Katharine Hepburn, The Lion in Winter

Thursday, February 09, 2006

Saturday, December 24, 2005

Katharine Hepburn's Oscar-winning performance in The Lion in Winter (in a tie with Barbra Streisand for Funny Girl) has been slammed by many of her admirers, including Pauline Kael, who concluded her review saying something like, "...It's self-exploitation, and it's horrible."

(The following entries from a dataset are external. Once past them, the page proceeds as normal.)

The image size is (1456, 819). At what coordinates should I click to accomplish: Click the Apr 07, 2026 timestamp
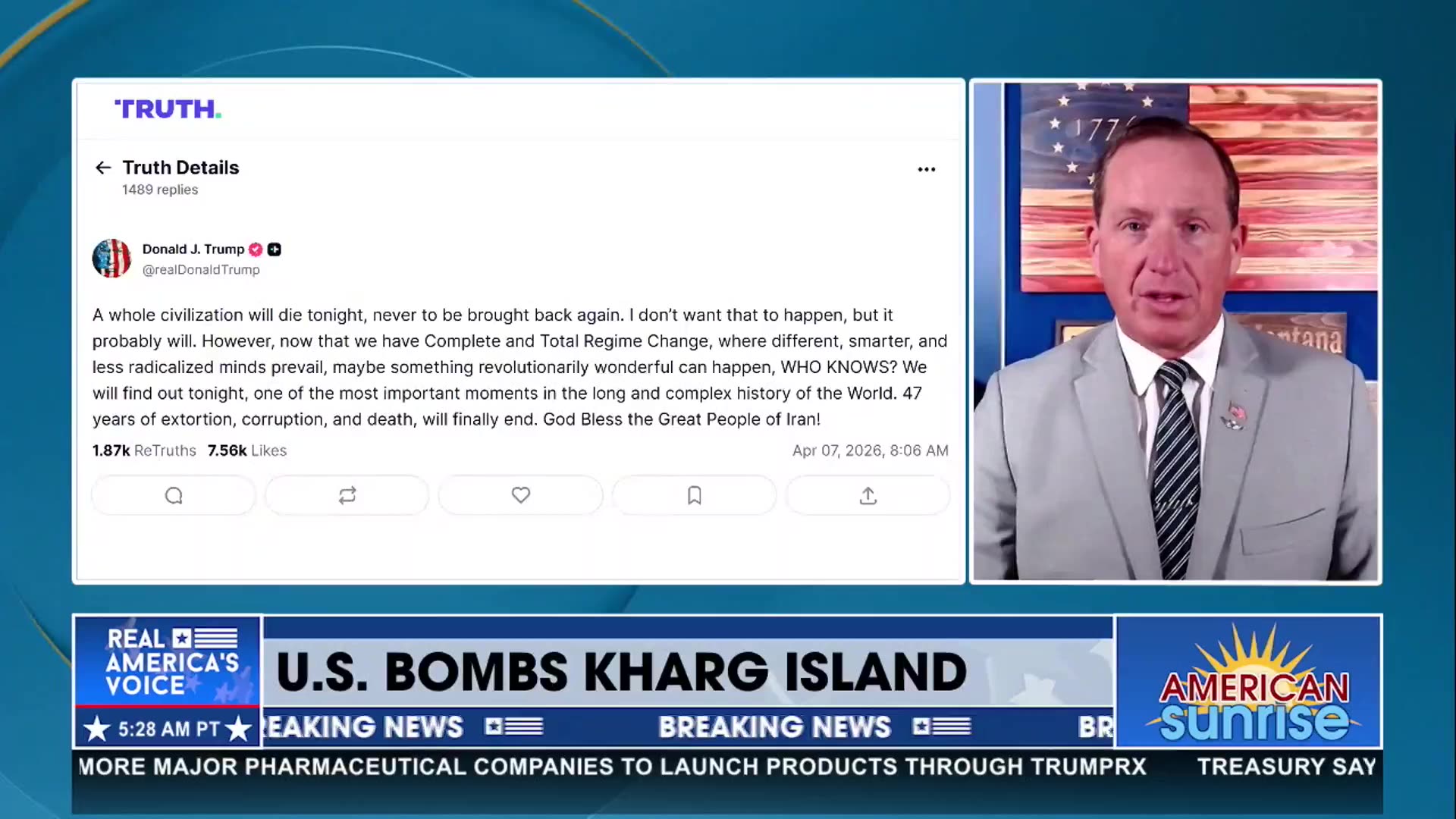coord(871,450)
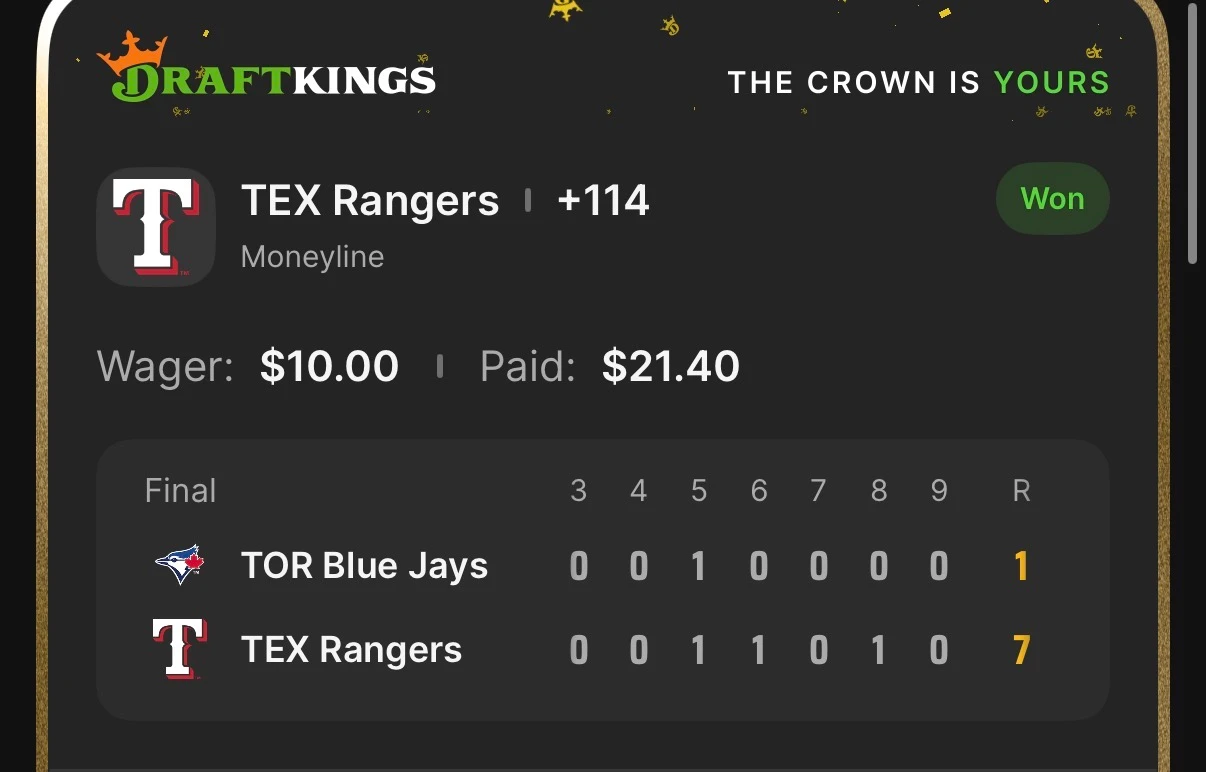The height and width of the screenshot is (772, 1206).
Task: Click the small Rangers logo in scoreboard
Action: pos(180,649)
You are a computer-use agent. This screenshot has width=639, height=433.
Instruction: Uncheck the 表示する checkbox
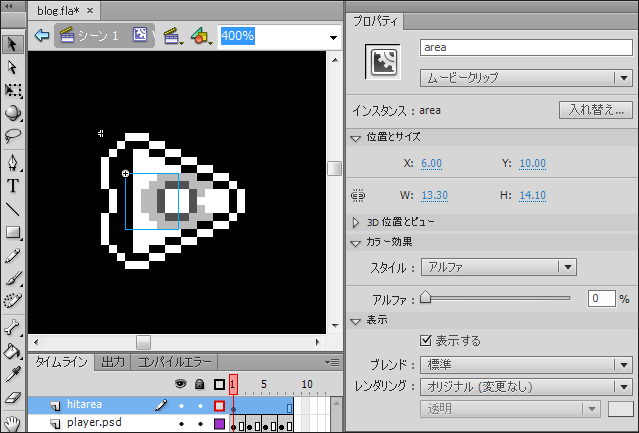(x=427, y=341)
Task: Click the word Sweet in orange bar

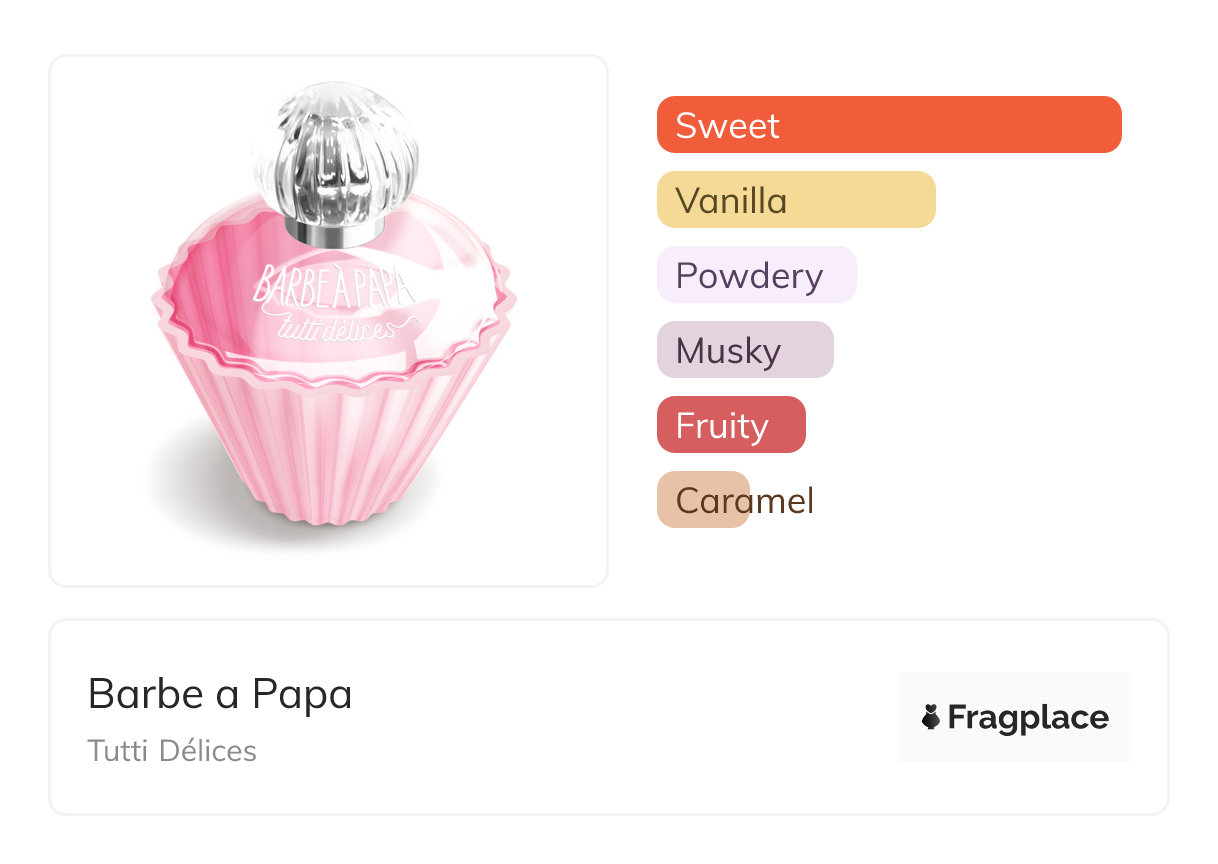Action: [727, 125]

Although the movie itself won the Best Film award from the New York Film Critics, several critics temporarily (for less than an hour, as I recall reading) resigned over its selection. I'm a little indifferent about the movie, but not about Hepburn, so Ethan Mordden's appreciation of her in his book Medium Cool: The Movies of the 1960s is very welcome.

Sunday, October 16, 2005

Ethan Mordden

"....[Peter O'Toole's] romping, bellowing, larger-than-death Henry II in The Lion in Winter is one of those rare movie performances that would seem just as big live on stage. On the other hand, when you've got to confront Katharine Hepburn's Eleanor of Aquitaine, it doesn't do to stint yourself. If Spencer Tracy simplified Hepburn's mannered style in their MGM 1940s and 1950s, O'Toole reliberated it; Hepburn's Eleanor is a last look back at her wild youth at RKO, when to be mannered was sport; and who cared what Hollywood thought?"